- [ЗАДАНИЯ К ВЫПОЛНЕНИЮ]:
**A)** Ответьте на вопросы по тексту о естественном саде:
(i) Какие слова можно было вспомнить в Аркадии Х. Радзивилл, глядя на Святилище Диану?
(ii) Кто сменил новозаветного Христа-садовника?
(iii) Чем были заменены высокие ограды в английском парке?
**B)** Напишите продолжение текста о естественном саде, начиная сразу после его последнего предложения.

*** ИСХОДНЫЙ ТЕКСТ

Местом свободной реализации каждой личности должен был стать сад. «Естественный человек» мог иметь только естественный сад, вся атмосфера которого предрасполагала к самопознанию и самовыражению. Его извилистые дорожки увлекали посетителя в укрытые уголки, солитюды. В век, который «слишком много говорит и пишет» [631], уединение казалось необходимым и для того, чтобы изолироваться от пороков и скуки светского общества. О важности этого напоминали помещаемые в садах надписи. Так было в Аркадии Х. Радзивилл, где, глядя на Святилище Дианы, можно было вспомнить древнюю максиму в смягченном горацианском варианте: «Удаляюсь от других, чтобы найти себя» (II.5).
Вобурн Фарм. Гравюра Люка Селивена. 1759
Пришедший из Библии образ hortus animae в Век философов оказался переосмыслен. Ранее в такой сад можно было попасть лишь путем «внутреннего переживания участия в божественной идиллии» [632]. Теперь представление о райском саде души десакрализовалось: идиллия подверглась обмирщению, а новозаветного Христа-садовника, культивировавшего человеческие души, сменил садовод-любитель, правда, не отказавшийся от пастырских амбиций – программа естественного сада была насыщена дидактикой. Она была связана и с утопическими идеями Просвещения, его эвдемонизмом [633]. Вместе с тем сад, согласно программе, превращался в некое культурное урочище, садовые павильоны наполнялись произведениями искусства и книгами.
Непринужденность живописной композиции английских садов, ассоциативность образов, множество литературных и исторических аллюзий, возникавших у посетителя благодаря программным элементам композиции, в особенности постройкам, содействовали индивидуализации восприятия. Усилению личностного начала способствовало ощущение движения, свободы, возникавшее в этом парке, где высокие ограды были заменены мало заметными приспособлениями (c. 86, 170). Этому помогало «приволье… ежедневных прогулок», во время которых человек мог «принадлежать себе безраздельно» и на самом деле сказать, «что он таков, каким природа пожелала его сделать» [634]. Каждый был самим собой – в сад ходили, «оставя шумный свет, / Мудрец обдумывать, красавицы рвать розы… / Счастливец вспоминать, несчастный же лить слезы» (Делиль. «Сады»).

******
*** ДАННЫЕ УПРАЖНЕНИЯ

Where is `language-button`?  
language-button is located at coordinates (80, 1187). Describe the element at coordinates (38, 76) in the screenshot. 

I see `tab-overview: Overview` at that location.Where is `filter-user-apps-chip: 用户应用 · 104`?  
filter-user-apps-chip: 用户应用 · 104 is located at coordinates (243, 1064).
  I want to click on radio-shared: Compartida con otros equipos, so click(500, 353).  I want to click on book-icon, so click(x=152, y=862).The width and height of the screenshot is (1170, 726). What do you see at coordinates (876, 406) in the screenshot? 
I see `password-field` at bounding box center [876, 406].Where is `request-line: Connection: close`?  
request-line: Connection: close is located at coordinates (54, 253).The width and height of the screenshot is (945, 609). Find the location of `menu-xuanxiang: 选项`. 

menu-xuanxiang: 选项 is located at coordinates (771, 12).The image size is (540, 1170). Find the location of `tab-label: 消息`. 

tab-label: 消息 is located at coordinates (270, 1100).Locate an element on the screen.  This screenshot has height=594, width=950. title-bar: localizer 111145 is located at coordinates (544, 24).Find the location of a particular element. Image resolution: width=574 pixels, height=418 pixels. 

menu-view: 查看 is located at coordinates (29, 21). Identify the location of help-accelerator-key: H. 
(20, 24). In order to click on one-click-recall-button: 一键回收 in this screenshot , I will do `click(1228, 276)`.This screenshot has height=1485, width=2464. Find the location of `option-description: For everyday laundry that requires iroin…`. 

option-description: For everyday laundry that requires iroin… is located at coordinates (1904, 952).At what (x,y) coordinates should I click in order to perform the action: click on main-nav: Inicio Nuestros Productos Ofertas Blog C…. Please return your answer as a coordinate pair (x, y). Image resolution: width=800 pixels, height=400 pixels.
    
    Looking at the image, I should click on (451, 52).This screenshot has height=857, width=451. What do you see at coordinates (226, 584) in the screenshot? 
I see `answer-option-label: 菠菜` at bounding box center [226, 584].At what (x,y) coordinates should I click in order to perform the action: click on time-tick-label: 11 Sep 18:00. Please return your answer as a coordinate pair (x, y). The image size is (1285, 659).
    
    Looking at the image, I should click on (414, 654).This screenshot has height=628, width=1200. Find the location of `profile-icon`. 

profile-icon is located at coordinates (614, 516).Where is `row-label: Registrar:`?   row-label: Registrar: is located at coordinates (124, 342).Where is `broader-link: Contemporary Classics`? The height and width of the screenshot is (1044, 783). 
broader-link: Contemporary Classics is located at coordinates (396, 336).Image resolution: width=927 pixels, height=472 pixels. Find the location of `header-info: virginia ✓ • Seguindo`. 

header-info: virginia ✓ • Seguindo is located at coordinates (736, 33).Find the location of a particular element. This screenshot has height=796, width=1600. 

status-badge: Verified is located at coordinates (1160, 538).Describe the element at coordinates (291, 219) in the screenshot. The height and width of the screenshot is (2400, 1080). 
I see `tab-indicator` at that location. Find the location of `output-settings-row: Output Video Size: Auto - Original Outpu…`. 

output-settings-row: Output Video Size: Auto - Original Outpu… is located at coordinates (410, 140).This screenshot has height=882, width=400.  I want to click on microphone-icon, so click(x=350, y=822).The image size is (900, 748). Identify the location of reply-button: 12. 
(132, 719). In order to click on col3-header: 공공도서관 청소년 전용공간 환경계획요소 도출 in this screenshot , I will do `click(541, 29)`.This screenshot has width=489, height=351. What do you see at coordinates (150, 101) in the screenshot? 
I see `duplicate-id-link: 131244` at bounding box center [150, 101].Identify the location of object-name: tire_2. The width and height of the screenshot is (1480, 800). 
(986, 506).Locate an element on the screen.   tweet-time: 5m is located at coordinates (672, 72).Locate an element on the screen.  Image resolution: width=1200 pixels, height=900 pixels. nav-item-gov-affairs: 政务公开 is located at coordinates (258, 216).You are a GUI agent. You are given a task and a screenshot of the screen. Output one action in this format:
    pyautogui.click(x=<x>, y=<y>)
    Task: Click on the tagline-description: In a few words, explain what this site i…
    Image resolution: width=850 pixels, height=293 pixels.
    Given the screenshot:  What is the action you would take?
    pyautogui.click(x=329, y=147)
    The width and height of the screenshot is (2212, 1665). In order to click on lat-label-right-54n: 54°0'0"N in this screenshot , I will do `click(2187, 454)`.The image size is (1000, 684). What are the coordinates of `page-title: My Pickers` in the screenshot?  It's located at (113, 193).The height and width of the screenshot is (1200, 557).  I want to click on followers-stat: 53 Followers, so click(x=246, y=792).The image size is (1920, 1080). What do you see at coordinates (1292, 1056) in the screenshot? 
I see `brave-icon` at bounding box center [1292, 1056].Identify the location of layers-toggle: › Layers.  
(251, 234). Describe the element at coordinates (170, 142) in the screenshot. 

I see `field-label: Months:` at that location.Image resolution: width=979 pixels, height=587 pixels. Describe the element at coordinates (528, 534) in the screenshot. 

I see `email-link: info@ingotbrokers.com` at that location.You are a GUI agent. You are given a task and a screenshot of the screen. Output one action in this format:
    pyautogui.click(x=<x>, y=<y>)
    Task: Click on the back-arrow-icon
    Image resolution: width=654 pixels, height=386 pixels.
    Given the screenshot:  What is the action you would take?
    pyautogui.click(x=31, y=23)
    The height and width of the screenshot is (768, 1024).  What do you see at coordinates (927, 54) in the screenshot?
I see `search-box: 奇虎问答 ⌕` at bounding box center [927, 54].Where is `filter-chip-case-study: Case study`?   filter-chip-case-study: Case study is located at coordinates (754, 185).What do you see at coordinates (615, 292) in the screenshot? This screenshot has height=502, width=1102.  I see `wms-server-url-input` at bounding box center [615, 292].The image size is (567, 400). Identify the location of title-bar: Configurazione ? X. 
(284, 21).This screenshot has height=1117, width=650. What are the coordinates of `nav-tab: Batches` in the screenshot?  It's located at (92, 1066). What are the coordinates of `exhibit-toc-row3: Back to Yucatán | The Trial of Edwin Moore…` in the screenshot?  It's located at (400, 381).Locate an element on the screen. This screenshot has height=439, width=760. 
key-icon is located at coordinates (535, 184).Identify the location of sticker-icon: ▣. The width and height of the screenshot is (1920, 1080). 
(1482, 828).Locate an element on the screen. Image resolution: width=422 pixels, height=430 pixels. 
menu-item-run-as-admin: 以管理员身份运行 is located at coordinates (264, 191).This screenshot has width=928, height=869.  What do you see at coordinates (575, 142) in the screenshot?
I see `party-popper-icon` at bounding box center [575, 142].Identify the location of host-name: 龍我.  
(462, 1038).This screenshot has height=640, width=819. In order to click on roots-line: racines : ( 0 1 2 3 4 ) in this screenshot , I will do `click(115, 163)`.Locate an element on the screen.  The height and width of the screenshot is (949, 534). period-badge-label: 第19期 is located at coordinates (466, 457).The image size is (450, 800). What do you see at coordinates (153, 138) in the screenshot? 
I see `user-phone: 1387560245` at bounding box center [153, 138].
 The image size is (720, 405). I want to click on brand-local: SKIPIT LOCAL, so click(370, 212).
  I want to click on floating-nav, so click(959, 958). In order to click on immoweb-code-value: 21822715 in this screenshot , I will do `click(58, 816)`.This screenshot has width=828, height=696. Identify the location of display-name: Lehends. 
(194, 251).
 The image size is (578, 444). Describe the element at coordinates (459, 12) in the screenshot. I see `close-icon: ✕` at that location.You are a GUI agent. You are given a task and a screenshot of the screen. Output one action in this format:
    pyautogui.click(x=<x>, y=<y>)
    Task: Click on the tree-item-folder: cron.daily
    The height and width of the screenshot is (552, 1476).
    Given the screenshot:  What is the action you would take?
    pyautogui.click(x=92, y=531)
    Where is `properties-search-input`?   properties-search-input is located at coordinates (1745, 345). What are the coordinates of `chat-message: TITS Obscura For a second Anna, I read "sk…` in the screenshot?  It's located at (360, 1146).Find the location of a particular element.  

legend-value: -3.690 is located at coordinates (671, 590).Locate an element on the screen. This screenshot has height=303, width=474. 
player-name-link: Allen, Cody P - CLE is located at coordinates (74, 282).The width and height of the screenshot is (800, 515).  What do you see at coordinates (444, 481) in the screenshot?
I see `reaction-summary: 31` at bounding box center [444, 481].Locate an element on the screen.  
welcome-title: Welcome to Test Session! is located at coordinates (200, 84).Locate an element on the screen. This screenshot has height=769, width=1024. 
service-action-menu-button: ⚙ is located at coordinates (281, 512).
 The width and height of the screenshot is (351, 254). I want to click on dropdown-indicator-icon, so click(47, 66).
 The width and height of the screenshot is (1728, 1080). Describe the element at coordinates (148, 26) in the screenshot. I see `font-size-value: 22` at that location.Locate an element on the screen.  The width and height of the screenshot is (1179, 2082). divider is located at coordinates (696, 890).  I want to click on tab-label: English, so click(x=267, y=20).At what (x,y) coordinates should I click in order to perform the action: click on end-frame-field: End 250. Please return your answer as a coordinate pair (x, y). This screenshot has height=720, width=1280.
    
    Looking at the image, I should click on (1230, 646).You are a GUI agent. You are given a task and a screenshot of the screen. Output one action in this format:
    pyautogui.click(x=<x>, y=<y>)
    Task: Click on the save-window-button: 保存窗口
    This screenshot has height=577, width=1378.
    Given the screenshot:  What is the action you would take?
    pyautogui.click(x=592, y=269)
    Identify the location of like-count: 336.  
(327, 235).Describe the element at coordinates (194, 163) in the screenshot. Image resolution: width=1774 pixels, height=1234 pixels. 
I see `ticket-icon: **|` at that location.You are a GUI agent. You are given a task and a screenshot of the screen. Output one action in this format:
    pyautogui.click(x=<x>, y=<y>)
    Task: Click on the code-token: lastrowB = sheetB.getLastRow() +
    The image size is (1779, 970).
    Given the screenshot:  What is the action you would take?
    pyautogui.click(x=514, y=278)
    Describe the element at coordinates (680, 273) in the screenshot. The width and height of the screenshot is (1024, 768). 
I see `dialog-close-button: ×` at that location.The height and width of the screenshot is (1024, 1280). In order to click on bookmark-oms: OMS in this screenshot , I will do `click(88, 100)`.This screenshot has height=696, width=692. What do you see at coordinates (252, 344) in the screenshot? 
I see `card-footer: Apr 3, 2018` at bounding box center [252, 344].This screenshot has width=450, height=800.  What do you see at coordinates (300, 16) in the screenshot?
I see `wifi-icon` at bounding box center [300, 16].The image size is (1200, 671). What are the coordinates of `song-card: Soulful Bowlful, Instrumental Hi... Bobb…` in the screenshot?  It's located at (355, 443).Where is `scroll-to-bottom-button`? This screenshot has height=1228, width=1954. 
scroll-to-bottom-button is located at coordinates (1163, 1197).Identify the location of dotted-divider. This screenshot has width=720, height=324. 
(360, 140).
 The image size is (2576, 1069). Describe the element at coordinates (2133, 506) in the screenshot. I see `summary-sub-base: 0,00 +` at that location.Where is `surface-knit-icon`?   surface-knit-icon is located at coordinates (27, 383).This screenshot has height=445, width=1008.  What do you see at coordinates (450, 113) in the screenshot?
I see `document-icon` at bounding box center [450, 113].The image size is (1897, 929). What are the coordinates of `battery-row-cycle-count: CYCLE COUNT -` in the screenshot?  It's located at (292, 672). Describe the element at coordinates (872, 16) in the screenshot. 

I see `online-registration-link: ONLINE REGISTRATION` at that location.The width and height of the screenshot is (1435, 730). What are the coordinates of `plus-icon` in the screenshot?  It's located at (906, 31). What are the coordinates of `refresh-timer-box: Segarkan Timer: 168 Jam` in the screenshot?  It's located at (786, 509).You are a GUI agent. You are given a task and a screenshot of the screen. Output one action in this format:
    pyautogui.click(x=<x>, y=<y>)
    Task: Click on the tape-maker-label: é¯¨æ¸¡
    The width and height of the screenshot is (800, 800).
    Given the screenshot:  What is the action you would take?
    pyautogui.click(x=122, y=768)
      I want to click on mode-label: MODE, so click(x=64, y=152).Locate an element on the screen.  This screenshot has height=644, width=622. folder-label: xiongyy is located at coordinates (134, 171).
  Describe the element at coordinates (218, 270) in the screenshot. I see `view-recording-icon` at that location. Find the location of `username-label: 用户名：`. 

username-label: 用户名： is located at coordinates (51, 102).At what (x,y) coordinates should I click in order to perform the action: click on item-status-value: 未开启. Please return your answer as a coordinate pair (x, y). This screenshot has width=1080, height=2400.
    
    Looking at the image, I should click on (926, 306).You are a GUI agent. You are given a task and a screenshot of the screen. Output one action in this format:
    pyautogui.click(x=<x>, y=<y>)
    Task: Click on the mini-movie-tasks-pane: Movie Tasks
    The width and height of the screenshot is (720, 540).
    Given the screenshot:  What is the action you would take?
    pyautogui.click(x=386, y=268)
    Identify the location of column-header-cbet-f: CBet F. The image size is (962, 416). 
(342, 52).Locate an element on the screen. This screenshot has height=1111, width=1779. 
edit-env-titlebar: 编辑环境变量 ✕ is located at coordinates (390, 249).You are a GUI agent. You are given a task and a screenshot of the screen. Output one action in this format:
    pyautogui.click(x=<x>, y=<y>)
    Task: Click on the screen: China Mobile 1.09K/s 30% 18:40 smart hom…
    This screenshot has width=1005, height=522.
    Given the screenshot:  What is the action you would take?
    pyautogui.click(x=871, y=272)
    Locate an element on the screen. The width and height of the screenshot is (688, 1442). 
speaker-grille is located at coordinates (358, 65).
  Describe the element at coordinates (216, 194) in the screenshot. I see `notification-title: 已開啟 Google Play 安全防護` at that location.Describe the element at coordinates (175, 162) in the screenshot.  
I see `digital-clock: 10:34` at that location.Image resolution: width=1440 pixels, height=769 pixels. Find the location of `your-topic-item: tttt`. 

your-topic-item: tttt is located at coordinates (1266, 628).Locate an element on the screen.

******

- [ОТВЕТЫ ПО ЗАДАНИЯМ]:
**A)**
(i) «Удаляюсь от других, чтобы найти себя».
(ii) Садовод-любитель.
(iii) Мало заметными приспособлениями.

**B)**
Индивидуальное начало выразилось в многообразии садов, каждый из которых был чем-то примечателен. Полистилизм построек давал свободу для авторского и зрительского самовыражения (c. 170–174). В садах Просвещения впервые столь значительное место заняла экзотическая архитектура. Возникли целые «китайские» деревни (Царское Село, Дроттнингхольм), в других случаях дело ограничивалось созданием отдельных китайских, турецких павильонов (ил. с. 164, 242). Экзотикой были и просто деревушки (hamеаu), фермы, соседствовавшие с классицистическими дворцами и виллами, искусственными руинами. Принцип variété определял подбор растений. Сохраняемые в садах одинокие старые деревья, растительность разного возраста, стилизованные под древность архитектурные формы – пирамиды, обелиски, надгробья, искусственные руины – возбужали историческую рефлексию.
В таком окружении человек приходил в состояние не только покоя, но и тревоги, оживлялся его разум и чувства, осознанные и неосознанные эмоции. Они были подобны тем, которые испытывал читатель сентиментальной поэзии. Его душа, как писал Шиллер, приходила в движение, была напряжена, балансируя «между враждебными друг другу чувствами» [635]. Естественный сад служил одним из мест, где витала «философия беспокойства», отражавшая настроения недовольства и неуверенности в предреволюционной Европе [636]. В нем происходила и гармонизация конфликта. Возникавшее напряжение, если продолжить слова Шиллера, приводило к желанию ощутить «свободное влечение… создать в себе гармонию… сделать себя целостным, довести в себе человечность до ее совершенного выражения» [637]. По крайней мере, таков был замысел.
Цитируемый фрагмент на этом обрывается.